#### [Task details]
Below are records; count the lines that hold the string "agent" and give only the count.

#### [Input]

####

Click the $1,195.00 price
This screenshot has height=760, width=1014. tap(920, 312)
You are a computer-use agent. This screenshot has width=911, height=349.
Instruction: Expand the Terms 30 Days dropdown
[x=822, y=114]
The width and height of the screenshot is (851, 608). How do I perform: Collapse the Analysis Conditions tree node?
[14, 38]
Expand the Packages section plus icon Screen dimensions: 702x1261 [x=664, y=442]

####

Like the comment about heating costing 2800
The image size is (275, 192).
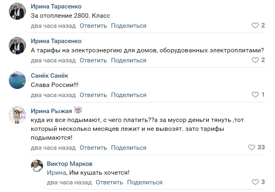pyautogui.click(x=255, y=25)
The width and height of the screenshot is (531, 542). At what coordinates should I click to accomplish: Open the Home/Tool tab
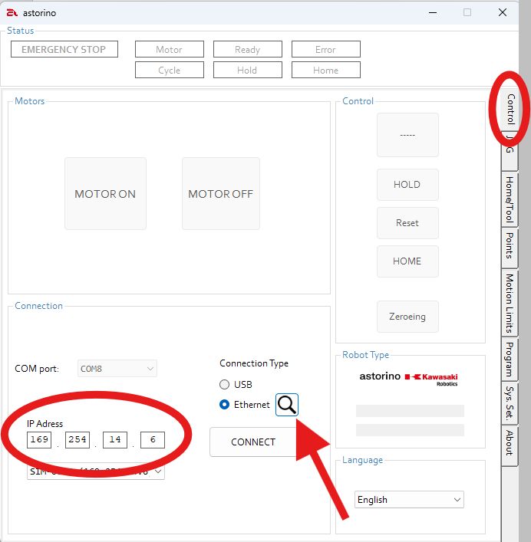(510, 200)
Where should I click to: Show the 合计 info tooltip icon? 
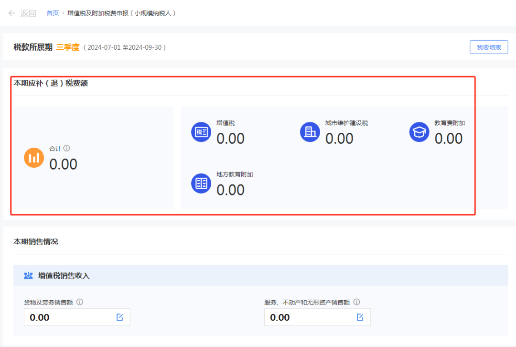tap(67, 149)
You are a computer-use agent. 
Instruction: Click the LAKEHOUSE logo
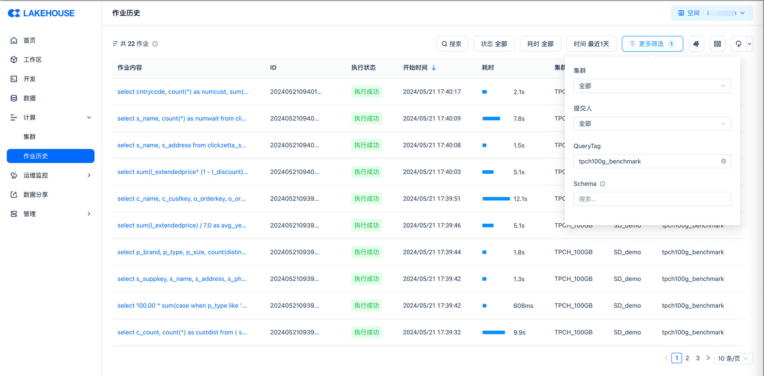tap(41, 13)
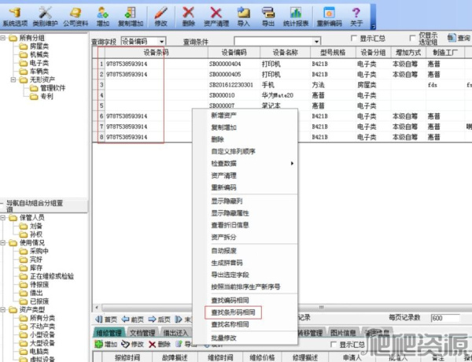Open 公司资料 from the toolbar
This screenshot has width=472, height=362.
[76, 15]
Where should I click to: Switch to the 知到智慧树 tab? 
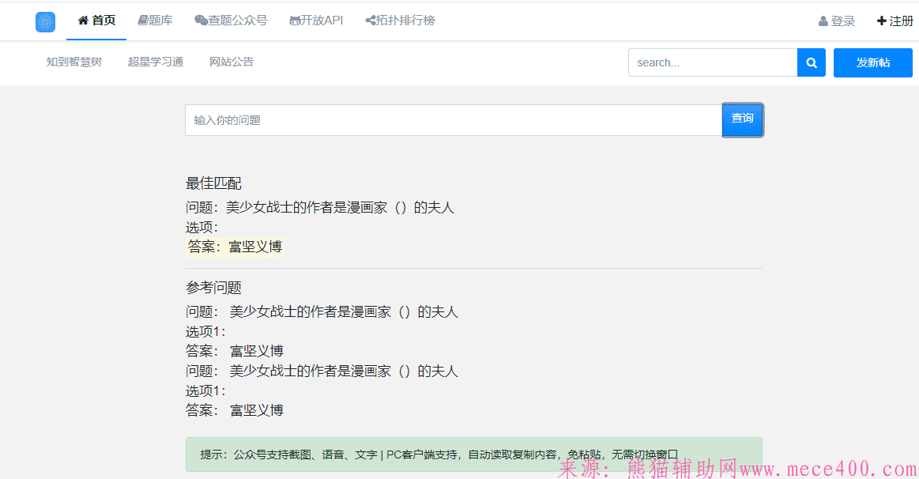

####

#### [Solution to the problem]
2